THE DATA>
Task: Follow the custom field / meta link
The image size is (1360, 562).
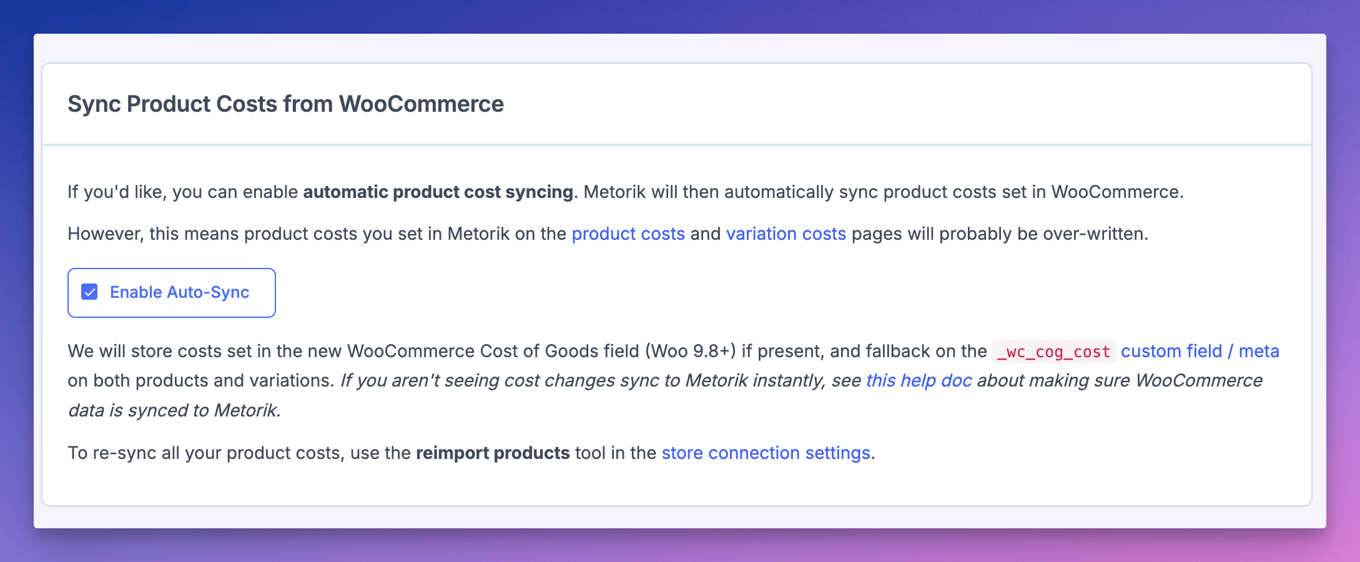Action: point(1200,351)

==

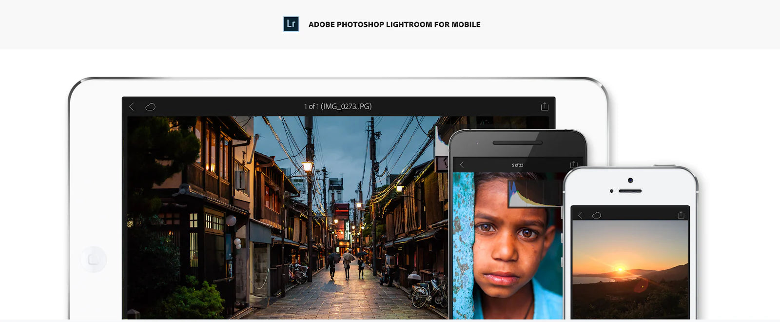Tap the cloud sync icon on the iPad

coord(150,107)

...

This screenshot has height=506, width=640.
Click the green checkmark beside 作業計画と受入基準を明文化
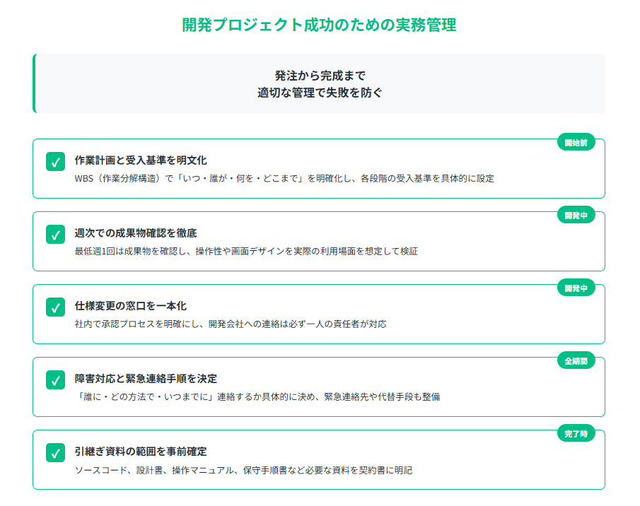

TASK TO COMPLETE> Repeat, character for character, the lines of the material above from the line with "This screenshot has height=506, width=640." through the line with "Click the green".

TASK SOLUTION>
This screenshot has height=506, width=640.
Click the green checkmark beside 作業計画と受入基準を明文化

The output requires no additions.